◆ What to do: Do these three statements agree with the article on Norges Bank's interest rate assumptions? (a) Inflation Report 3/05 was the first in which projections rested on the Bank's own projected interest rate path. (b) Monetary policy affects the economy mainly through exchange rates. (c) Norges Bank's analyses long assumed that the interest rate would follow market expectations. Answer yes or no for each and quote the deciding words.

◆ Source extract:
↓

Projections, uncertainty and choice of interest rate assumption in monetary policy.

Author:Bergo, Jarle


Norges Banks' views on future interest rate developments have often attracted considerable attention. For a long period, our analyses were based on the assumption that the interest rate would move in line with market expectations, and the discussion was usually about whether the bank agreed with this interest rate outlook or had a different interest rate path in mind. In Inflation Report 3/05, projections were based on the Bank's own projected path for future interest rates for the first time. In other words, from using technical assumptions and others' assessments of our future interest rate setting, we have now in a sense "assumed ownership" of the interest rate path in our projections. This article provides an account of the background for this decision and the assessments underlying our forecasting.

When we make forecasts for variables such as output and inflation, we must at the same time have formed an opinion of the future interest rate path. Interest rate developments, in turn, must be considered in the context of other forecasts.

The choice of interest rate path in forecasting is important because monetary policy influences developments in the economy primarily through expectations. This is discussed in more detail in the following section. First I will focus on the role of the interest rate in Norges Bank's projections. I will then move on to describe the analytical tools used by the Bank to arrive at a projection for future interest rates. Finally, I will discuss the uncertainty inherent in the projections.

Choice of interest rate assumption in forecasting

Norges Bank seeks to achieve an interest rate path that provides a reasonable balance between the objective of stabilising inflation at target and the objective of stabilising developments in output and employment. This means we have to judge how these variables will develop in the period ahead and how they are affected by the interest rate. Hence, in order to make forecasts for inflation and output, we must also judge how interest rates will develop in the future.

↑

◆ Stored rows:

↓

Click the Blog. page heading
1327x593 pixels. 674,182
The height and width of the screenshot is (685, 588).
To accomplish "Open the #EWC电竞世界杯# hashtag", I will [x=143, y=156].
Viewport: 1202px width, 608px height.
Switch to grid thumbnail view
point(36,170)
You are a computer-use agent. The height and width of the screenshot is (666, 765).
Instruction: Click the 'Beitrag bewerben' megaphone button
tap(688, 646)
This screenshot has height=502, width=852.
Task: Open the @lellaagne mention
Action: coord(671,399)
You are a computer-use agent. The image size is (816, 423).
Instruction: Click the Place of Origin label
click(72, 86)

↑

◆ Full answer:
(a) Yes: "In Inflation Report 3/05, projections were based on the Bank's own projected path for future interest rates for the first time."
(b) No: "monetary policy influences developments in the economy primarily through expectations."
(c) Yes: "For a long period, our analyses were based on the assumption that the interest rate would move in line with market expectations"